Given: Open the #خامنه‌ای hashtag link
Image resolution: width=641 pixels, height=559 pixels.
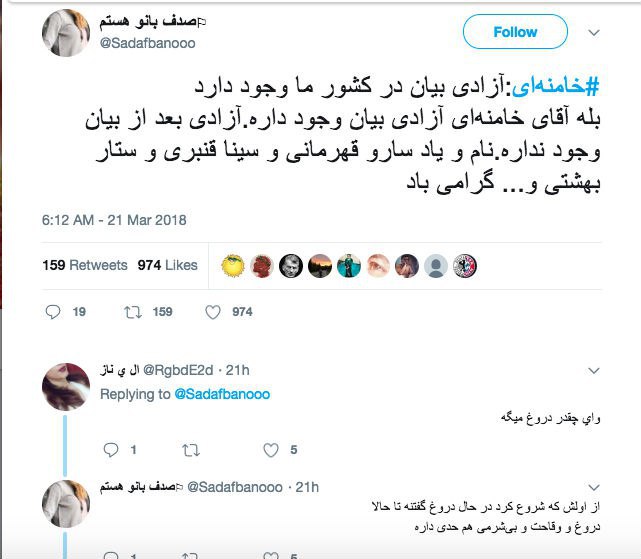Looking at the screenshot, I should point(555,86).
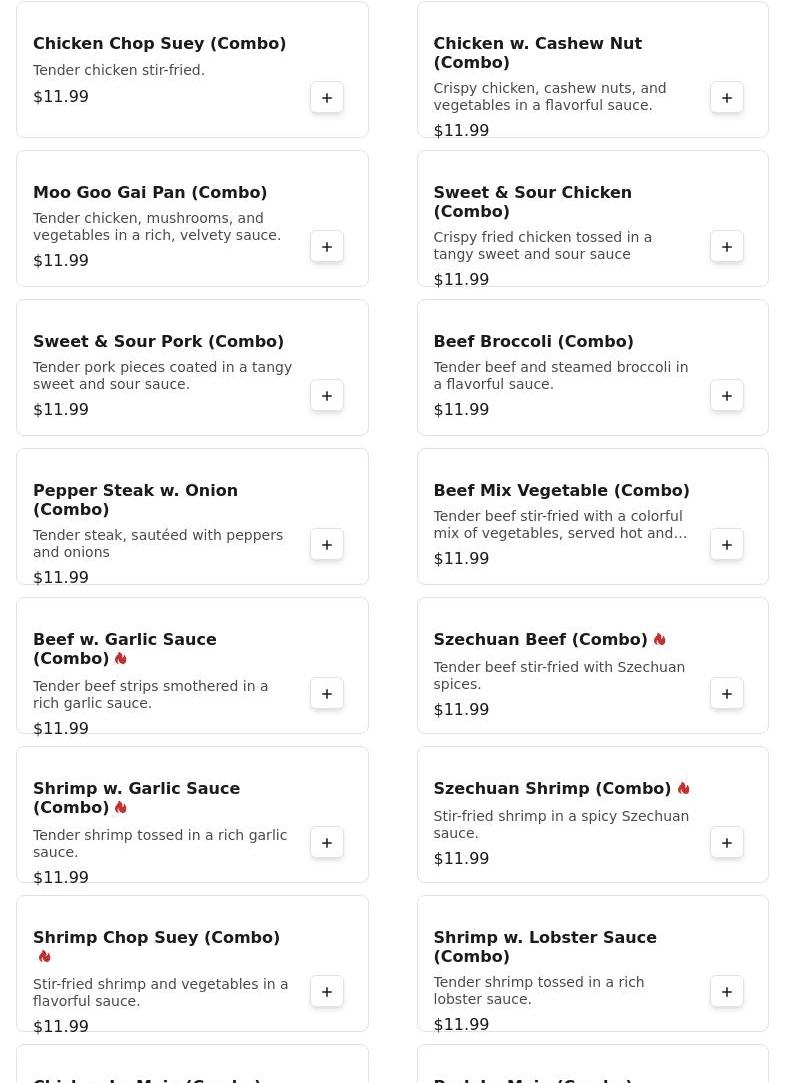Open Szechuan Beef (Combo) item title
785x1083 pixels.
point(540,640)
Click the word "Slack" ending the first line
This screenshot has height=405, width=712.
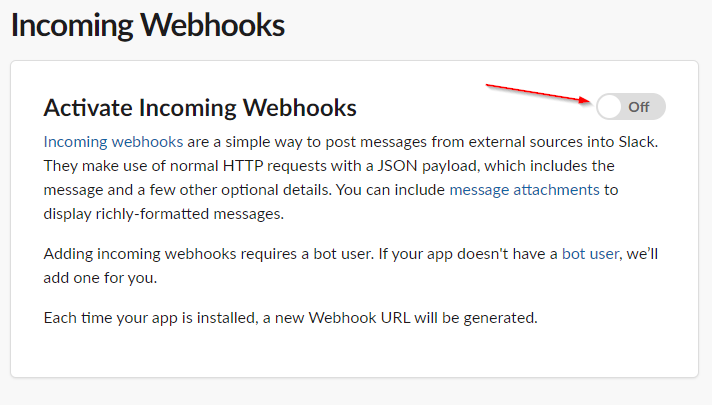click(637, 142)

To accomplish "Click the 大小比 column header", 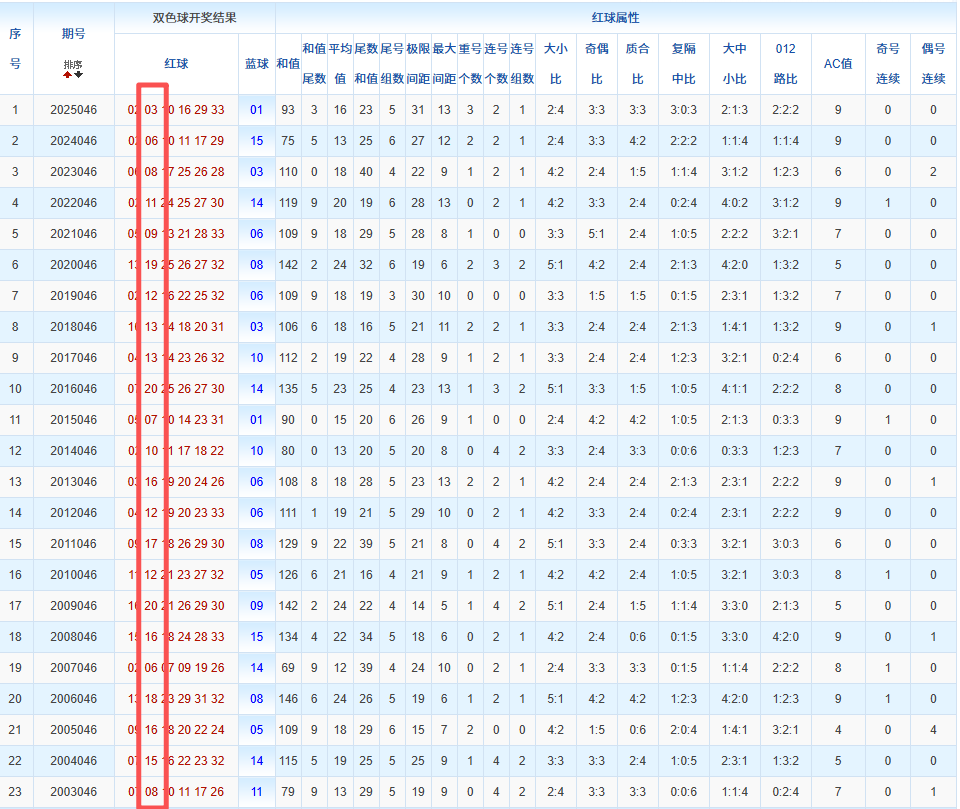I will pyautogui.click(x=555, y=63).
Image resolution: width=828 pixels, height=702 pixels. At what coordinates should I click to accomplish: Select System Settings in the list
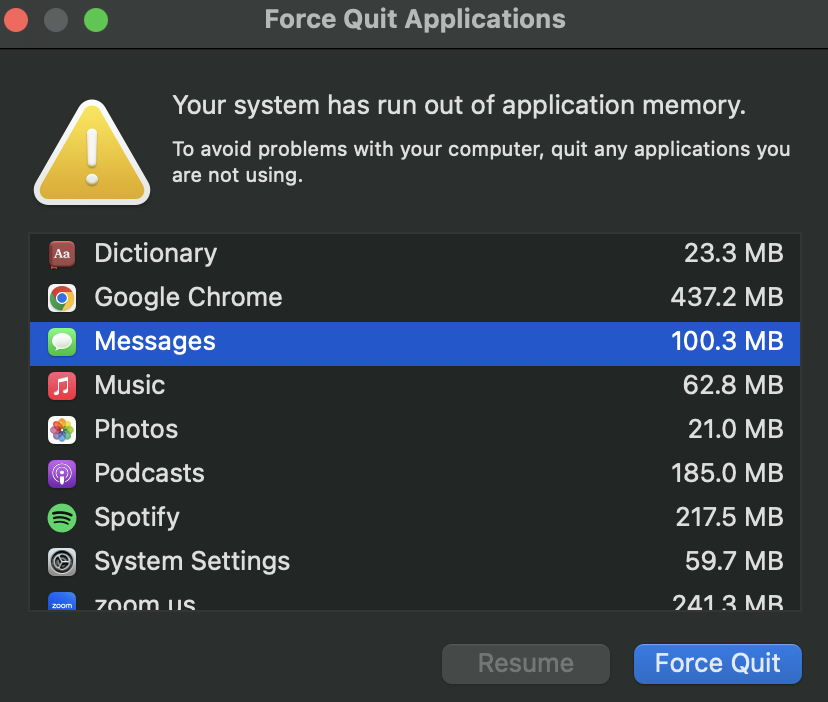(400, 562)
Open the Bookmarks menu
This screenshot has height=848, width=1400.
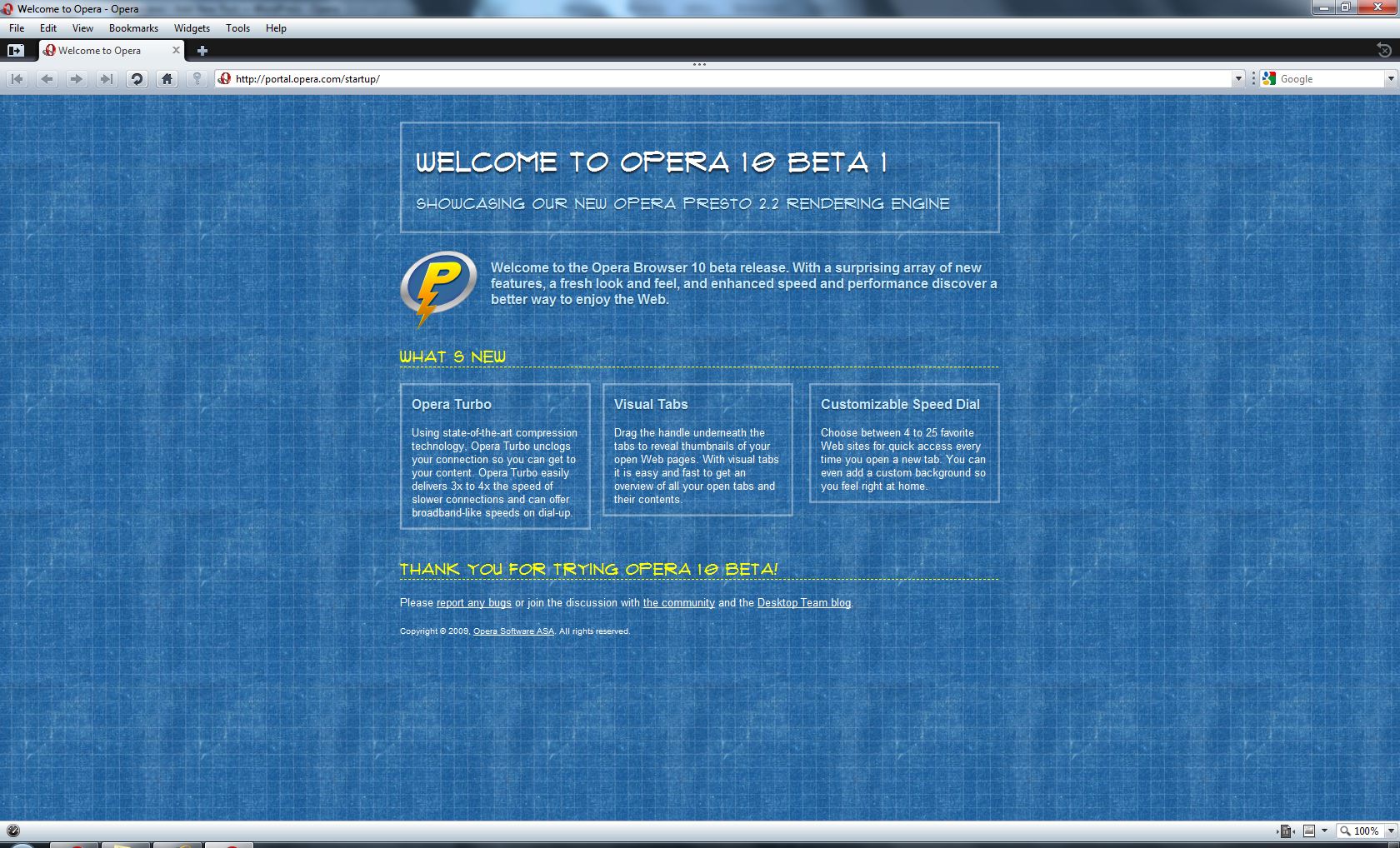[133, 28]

**Requirement**
With the pictures omitted, copy exactly the lines from the line that contains "Open the Bookmarks menu" through the end of the material.

**Solution to the exercise**
Open the Bookmarks menu
This screenshot has height=848, width=1400.
[133, 28]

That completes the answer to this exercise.